Your user is getting blocked because of the reject_unauth_destination in smtpd_recipient_restrictions. The verbiage for that (found at http://www.postfix.org/postconf.5.html#reject_unauth_destination) is:


> Reject the request unless one of the following is true:
> Postfix is mail forwarder: the resolved RCPT TO domain matches $relay_domains or a subdomain thereof, and contains no sender-specified routing (user@elsewhere@domain),
> Postfix is the final destination: the resolved RCPT TO domain matches $mydestination, $inet_interfaces, $proxy_interfaces, $virtual_alias_domains, or $virtual_mailbox_domains, and contains no sender-specified routing (user@elsewhere@domain).
> The relay_domains_reject_code parameter specifies the response code for rejected requests (default: 554).



I don't see in the logs that the user is using SASL, so maybe they aren't authenticating?


----------



## Polideuces (Sep 4, 2013)

Hi @gordon@,

I do a lot of tests including remarkind reject_unauth_destination (actually everything after permit_sasl_authenticated) and the problem persists.
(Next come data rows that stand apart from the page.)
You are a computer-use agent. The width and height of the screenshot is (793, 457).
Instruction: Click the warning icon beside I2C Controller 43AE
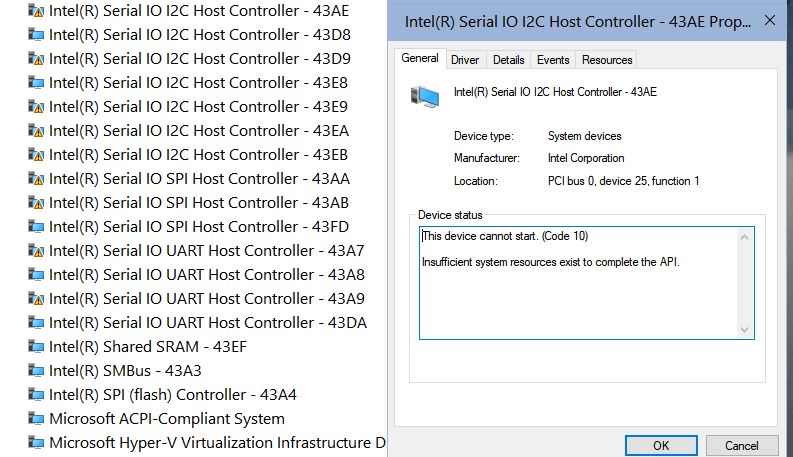[x=36, y=11]
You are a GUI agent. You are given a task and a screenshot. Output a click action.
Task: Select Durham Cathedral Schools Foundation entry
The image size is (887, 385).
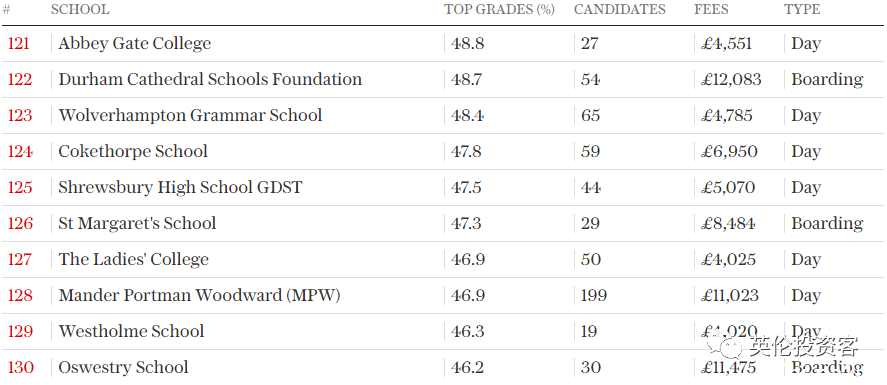pos(210,79)

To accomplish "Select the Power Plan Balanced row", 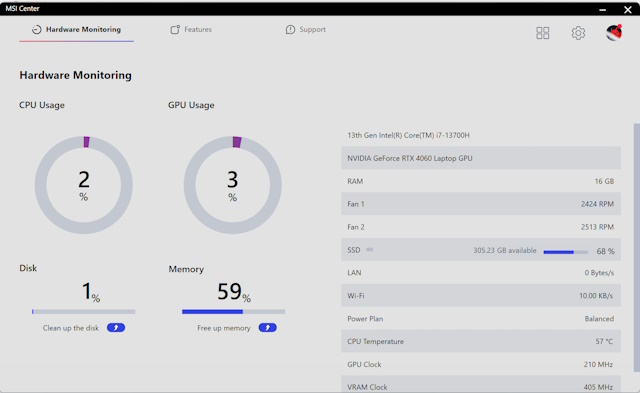I will click(x=481, y=318).
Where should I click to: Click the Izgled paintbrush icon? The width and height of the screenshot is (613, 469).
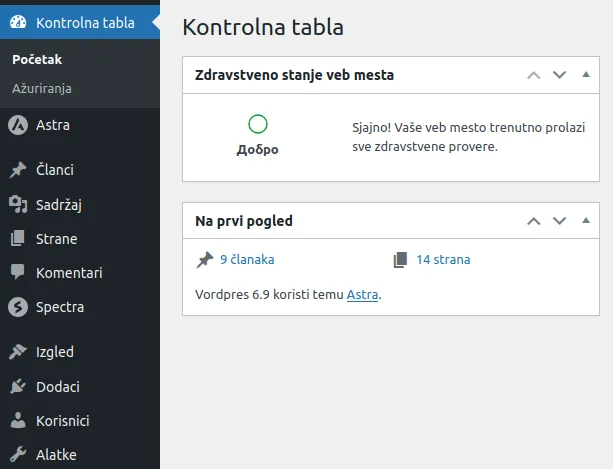[x=17, y=352]
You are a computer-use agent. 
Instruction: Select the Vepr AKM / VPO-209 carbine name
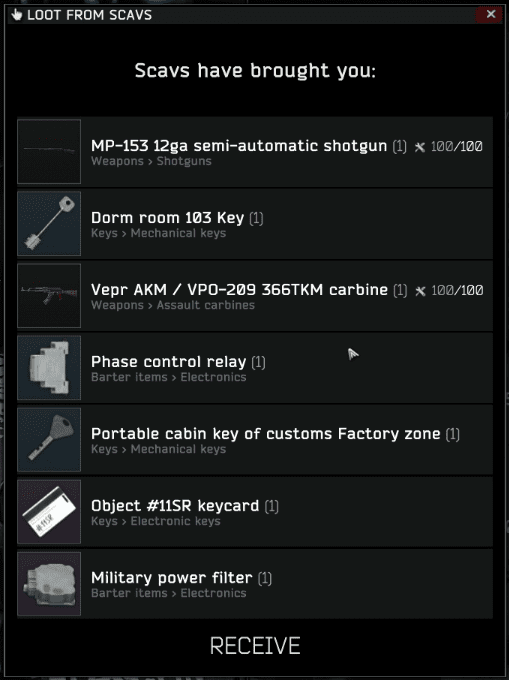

Yes I think the problem is with SASL, but my remote clients are configured and they work fine with our old server. What I find until now is, that these remote clients can send mails for our domain.

This is my configuration in master.cf


```
smtp      inet  n       -       n       -       300      smtpd
smtps     inet  n       -       n       -       300      smtpd
    -o smtpd_tls_wrappermode=yes
    -o smtpd_sasl_auth_enable=yes
    -o smtpd_client_restrictions=permit_mynetworks,permit_sasl_authenticated
    -o smtpd_enforce_tls=yes
```


----------



## pacija (Sep 5, 2013)

Where did you get your instruction on setting master.cf?

I have a working TLS-enabled Postfix/Dovecot2 setup, but it's very different from yours. I suggest you not to follow any howtos out there, but to follow strictly official postfix and dovecot2 documentation. Keep it simple at first, without MySQL maps (PostfixAdmin), use plain hash tables instead. You can start adding bells and whistles later on when you get the basic functionality working.


----------



## Polideuces (Sep 11, 2013)

Case closed. After a new Postfix update in the ports collection, the problem is solved.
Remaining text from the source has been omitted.